Value to Management
- Evaluates long-term trends in river water quality assessments: This monitoring program maintains a continuous series of data for the major rivers in Rhode Island, allowing managers to track trends over time.
- Tracks and determines pollutant loadings from rivers into Narragansett Bay: Knowing the amount of pollutants that are being discharged into the bay from its major tributaries is essential to managing the water quality of Narragansett Bay.
- Informs discharge permit limits and water quality modeling: Monitoring the current water quality status of our rivers helps us to understand the impact of current discharges, and predict and manage the impacts of future discharges.
Most of Rhode Island’s streams, ponds, and lakes drain into three major rivers: the Blackstone, the Pawtuxet, and the Pawcatuck. The Blackstone and Pawtuxet Rivers flow into Narragansett Bay, while the Pawcatuck River flows into Little Narragansett Bay and then on to the Atlantic Ocean. All in all, 3,578 miles of streams and rivers carry water into Narragansett Bay (see map below).
Historically, the Blackstone, the Pawtuxet, and the Pawcatuck Rivers were epicenters for Rhode Island’s water-powered mills; however, they eventually fell out of use as power sources shifted and industry changed. Rhode Island’s industrial legacy remains a focal point in its history, as evidenced in its cities and towns—such as Hopkins Mill in Foster—and at federally recognized historical sites—such as Slater Mill in Pawtucket as part of the Blackstone River Valley Natural Heritage Corridor.
But, the benefits of these rivers are not all found in business history and industry; the big three rivers also provide channels for rainwater to flow to the coasts, habitat for fish and wildlife, and recreational opportunities such as fishing and paddling.

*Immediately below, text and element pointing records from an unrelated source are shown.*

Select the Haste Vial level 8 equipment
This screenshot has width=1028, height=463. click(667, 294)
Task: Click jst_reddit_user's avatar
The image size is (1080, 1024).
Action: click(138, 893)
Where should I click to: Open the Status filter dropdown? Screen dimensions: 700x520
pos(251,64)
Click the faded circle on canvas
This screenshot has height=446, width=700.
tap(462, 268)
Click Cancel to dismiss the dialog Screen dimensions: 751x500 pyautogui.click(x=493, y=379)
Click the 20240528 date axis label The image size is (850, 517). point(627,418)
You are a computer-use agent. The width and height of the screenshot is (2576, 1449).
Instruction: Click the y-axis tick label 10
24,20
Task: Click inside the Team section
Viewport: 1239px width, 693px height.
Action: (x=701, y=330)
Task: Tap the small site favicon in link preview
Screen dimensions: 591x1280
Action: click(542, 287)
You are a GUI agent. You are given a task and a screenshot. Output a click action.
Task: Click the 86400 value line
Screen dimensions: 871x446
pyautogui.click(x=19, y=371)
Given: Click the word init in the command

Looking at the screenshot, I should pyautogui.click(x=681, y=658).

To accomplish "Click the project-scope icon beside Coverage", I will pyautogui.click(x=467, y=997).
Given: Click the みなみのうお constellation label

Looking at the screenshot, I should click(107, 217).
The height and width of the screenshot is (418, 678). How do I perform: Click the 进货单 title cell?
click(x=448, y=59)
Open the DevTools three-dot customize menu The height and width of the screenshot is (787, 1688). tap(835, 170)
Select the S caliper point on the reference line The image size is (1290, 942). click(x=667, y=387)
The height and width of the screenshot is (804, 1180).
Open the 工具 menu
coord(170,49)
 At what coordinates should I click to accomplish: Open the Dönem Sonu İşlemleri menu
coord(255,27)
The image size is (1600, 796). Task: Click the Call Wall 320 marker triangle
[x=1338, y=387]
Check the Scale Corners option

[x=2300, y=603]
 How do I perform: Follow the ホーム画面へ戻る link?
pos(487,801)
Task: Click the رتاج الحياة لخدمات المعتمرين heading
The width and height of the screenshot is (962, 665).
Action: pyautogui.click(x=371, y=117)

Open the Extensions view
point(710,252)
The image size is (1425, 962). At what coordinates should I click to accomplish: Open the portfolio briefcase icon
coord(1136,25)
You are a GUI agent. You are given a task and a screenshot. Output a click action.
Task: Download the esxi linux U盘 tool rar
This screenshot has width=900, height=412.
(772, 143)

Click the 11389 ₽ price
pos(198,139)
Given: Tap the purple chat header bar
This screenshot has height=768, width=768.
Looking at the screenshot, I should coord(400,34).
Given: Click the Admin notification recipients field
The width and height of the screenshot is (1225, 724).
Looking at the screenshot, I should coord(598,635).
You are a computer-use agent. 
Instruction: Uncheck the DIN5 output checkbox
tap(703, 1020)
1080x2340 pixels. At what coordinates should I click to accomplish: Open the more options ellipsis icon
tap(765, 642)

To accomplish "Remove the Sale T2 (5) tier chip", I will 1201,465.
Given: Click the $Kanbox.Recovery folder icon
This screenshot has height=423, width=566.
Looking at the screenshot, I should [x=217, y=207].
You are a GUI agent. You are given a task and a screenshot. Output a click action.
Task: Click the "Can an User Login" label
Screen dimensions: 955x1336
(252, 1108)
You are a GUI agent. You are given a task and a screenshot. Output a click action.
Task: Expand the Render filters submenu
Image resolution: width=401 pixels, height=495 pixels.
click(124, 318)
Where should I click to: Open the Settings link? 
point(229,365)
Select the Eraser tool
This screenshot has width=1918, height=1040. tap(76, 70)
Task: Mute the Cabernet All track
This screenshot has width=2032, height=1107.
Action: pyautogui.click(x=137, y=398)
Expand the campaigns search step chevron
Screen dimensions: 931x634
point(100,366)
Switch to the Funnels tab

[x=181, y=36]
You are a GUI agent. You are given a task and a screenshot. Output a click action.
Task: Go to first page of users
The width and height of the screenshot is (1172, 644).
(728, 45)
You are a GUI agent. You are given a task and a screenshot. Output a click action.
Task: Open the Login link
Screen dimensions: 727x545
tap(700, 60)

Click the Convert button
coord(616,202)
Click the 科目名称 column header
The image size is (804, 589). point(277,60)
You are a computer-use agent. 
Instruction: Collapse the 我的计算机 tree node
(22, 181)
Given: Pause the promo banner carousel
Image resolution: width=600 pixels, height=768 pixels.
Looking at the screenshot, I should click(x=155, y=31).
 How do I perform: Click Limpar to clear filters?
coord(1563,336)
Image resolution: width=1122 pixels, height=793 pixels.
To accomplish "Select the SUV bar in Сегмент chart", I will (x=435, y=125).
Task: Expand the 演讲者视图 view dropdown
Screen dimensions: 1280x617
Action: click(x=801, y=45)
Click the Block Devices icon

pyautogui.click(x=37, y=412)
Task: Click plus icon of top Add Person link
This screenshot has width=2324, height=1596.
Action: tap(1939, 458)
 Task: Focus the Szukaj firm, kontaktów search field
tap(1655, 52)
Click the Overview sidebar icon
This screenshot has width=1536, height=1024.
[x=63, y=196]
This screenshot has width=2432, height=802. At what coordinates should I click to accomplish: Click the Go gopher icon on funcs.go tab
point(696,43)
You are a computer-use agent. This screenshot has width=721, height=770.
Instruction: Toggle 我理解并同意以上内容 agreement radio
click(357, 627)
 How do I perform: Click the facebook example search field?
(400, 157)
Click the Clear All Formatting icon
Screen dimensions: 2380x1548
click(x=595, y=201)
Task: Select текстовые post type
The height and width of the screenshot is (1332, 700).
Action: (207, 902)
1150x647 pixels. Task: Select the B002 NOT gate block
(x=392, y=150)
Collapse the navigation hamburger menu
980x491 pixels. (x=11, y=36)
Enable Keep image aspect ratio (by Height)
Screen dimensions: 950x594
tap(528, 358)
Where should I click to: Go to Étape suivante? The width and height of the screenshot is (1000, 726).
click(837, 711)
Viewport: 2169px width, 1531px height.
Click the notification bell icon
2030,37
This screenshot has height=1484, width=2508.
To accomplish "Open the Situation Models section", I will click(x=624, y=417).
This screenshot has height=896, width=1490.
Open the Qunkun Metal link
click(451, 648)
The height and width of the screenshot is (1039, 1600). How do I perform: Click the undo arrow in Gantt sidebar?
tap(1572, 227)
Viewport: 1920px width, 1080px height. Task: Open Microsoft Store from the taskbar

The connection they provide between inland areas and the ocean is important to both ecosystems.
On an average day, the Blackstone River carries over 500 million gallons of water to Narragansett Bay, more than the volume of 750 Olympic-sized swimming pools. This freshwater mixing with the Atlantic Ocean to the south is what makes Narragansett Bay an estuary, creating a unique environment that is saltier than the incoming freshwater rivers but less salty than the adjacent ocean waters, and is home to rich biological diversity. Some aquatic species live part of their lives in inland freshwater bodies and part of their lives in the ocean; rivers serve as a link between them and are essential to the survival of such species.
At the same time, these rivers can also deliver harmful chemicals, nutrients, bacteria, and sediment from inland areas to the bay. This means that reducing pollution in the bay requires complementary pollution reduction in the rivers.
Water quality monitoring data in these three major rivers are critical to tracking long-term trends in river flow and delivery of pollutants to coastal waters. Knowing the level of pollutants coming from each location can help managers prioritize clean-up efforts, thereby preserving the essential services the rivers provide to all Rhode Islanders.